▶ [What you have to do]: Down to the last character, write out the records below.

----------

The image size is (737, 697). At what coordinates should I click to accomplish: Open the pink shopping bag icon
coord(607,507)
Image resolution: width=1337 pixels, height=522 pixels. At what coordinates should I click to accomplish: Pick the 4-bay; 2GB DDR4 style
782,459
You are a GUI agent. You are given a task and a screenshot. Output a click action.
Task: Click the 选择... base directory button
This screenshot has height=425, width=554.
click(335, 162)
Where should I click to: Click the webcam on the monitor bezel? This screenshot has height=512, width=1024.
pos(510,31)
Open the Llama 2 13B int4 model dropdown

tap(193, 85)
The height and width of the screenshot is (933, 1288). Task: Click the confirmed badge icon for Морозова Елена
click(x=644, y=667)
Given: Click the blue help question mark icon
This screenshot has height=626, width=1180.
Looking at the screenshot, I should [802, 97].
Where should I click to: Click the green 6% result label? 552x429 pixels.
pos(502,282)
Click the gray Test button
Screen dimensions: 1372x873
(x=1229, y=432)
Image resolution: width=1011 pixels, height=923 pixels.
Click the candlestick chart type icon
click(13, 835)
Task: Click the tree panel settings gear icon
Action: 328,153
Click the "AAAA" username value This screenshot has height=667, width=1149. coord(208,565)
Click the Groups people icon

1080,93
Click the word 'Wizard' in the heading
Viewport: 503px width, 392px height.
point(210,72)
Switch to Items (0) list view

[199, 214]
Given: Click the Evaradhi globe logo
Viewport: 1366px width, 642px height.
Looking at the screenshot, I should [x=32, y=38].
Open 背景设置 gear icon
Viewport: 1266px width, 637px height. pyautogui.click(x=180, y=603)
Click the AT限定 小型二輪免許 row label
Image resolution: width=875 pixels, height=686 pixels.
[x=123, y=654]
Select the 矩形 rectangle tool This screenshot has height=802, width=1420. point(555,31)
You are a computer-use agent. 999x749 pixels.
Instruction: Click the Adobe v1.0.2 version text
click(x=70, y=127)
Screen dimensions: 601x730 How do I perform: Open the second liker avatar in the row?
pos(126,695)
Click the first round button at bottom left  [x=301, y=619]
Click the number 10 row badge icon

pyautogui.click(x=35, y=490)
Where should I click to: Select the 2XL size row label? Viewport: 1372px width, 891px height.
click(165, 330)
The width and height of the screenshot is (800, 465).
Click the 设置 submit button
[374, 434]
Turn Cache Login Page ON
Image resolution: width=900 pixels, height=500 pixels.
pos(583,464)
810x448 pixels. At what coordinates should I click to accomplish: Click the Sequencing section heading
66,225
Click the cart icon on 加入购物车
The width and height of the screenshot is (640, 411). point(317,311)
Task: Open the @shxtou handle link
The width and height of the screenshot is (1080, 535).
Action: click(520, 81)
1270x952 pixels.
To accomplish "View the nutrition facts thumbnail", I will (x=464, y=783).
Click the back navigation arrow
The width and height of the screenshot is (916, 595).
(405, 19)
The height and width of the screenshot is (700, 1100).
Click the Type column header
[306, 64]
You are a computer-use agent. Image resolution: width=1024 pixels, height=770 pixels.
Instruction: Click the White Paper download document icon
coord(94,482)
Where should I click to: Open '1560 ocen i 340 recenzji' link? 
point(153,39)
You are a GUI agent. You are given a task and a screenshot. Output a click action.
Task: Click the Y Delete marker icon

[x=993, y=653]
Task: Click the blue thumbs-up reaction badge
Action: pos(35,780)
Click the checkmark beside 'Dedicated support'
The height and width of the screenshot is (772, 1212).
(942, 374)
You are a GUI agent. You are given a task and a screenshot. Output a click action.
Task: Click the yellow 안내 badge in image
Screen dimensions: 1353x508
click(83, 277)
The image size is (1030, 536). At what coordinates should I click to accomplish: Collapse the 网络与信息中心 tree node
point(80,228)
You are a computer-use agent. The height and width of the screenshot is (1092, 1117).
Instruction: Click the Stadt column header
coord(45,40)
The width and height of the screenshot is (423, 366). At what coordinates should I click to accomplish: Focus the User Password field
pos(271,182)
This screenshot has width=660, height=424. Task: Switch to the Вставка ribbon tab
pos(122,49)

----------

▶ [Your response]:
The image size is (737, 697). At what coordinates should I click to accomplish: Open the pink shopping bag icon
coord(607,507)
Image resolution: width=1337 pixels, height=522 pixels. At what coordinates should I click to accomplish: Pick the 4-bay; 2GB DDR4 style
782,459
You are a GUI agent. You are given a task and a screenshot. Output a click action.
Task: Click the 选择... base directory button
This screenshot has height=425, width=554.
click(335, 162)
Where should I click to: Click the webcam on the monitor bezel? This screenshot has height=512, width=1024.
pos(510,31)
Open the Llama 2 13B int4 model dropdown

tap(193, 85)
The height and width of the screenshot is (933, 1288). Task: Click the confirmed badge icon for Морозова Елена
click(x=644, y=667)
Given: Click the blue help question mark icon
This screenshot has height=626, width=1180.
Looking at the screenshot, I should [802, 97].
Where should I click to: Click the green 6% result label? 552x429 pixels.
pos(502,282)
Click the gray Test button
Screen dimensions: 1372x873
(x=1229, y=432)
Image resolution: width=1011 pixels, height=923 pixels.
Click the candlestick chart type icon
click(13, 835)
Task: Click the tree panel settings gear icon
Action: 328,153
Click the "AAAA" username value This screenshot has height=667, width=1149. coord(208,565)
Click the Groups people icon

1080,93
Click the word 'Wizard' in the heading
Viewport: 503px width, 392px height.
point(210,72)
Switch to Items (0) list view

[199, 214]
Given: Click the Evaradhi globe logo
Viewport: 1366px width, 642px height.
Looking at the screenshot, I should [x=32, y=38].
Open 背景设置 gear icon
Viewport: 1266px width, 637px height. pyautogui.click(x=180, y=603)
Click the AT限定 小型二輪免許 row label
Image resolution: width=875 pixels, height=686 pixels.
[x=123, y=654]
Select the 矩形 rectangle tool This screenshot has height=802, width=1420. point(555,31)
You are a computer-use agent. 999x749 pixels.
Instruction: Click the Adobe v1.0.2 version text
click(x=70, y=127)
Screen dimensions: 601x730 How do I perform: Open the second liker avatar in the row?
pos(126,695)
Click the first round button at bottom left  [x=301, y=619]
Click the number 10 row badge icon

pyautogui.click(x=35, y=490)
Where should I click to: Select the 2XL size row label? Viewport: 1372px width, 891px height.
click(165, 330)
The width and height of the screenshot is (800, 465).
Click the 设置 submit button
[374, 434]
Turn Cache Login Page ON
Image resolution: width=900 pixels, height=500 pixels.
pos(583,464)
810x448 pixels. At what coordinates should I click to accomplish: Click the Sequencing section heading
66,225
Click the cart icon on 加入购物车
The width and height of the screenshot is (640, 411). point(317,311)
Task: Open the @shxtou handle link
The width and height of the screenshot is (1080, 535).
Action: click(520, 81)
1270x952 pixels.
To accomplish "View the nutrition facts thumbnail", I will (x=464, y=783).
Click the back navigation arrow
The width and height of the screenshot is (916, 595).
(405, 19)
The height and width of the screenshot is (700, 1100).
Click the Type column header
[306, 64]
You are a computer-use agent. Image resolution: width=1024 pixels, height=770 pixels.
Instruction: Click the White Paper download document icon
coord(94,482)
Where should I click to: Open '1560 ocen i 340 recenzji' link? 
point(153,39)
You are a GUI agent. You are given a task and a screenshot. Output a click action.
Task: Click the Y Delete marker icon

[x=993, y=653]
Task: Click the blue thumbs-up reaction badge
Action: pos(35,780)
Click the checkmark beside 'Dedicated support'
The height and width of the screenshot is (772, 1212).
(942, 374)
You are a GUI agent. You are given a task and a screenshot. Output a click action.
Task: Click the yellow 안내 badge in image
Screen dimensions: 1353x508
click(83, 277)
The image size is (1030, 536). At what coordinates should I click to accomplish: Collapse the 网络与信息中心 tree node
point(80,228)
You are a computer-use agent. The height and width of the screenshot is (1092, 1117).
Instruction: Click the Stadt column header
coord(45,40)
The width and height of the screenshot is (423, 366). At what coordinates should I click to accomplish: Focus the User Password field
pos(271,182)
This screenshot has width=660, height=424. Task: Switch to the Вставка ribbon tab
pos(122,49)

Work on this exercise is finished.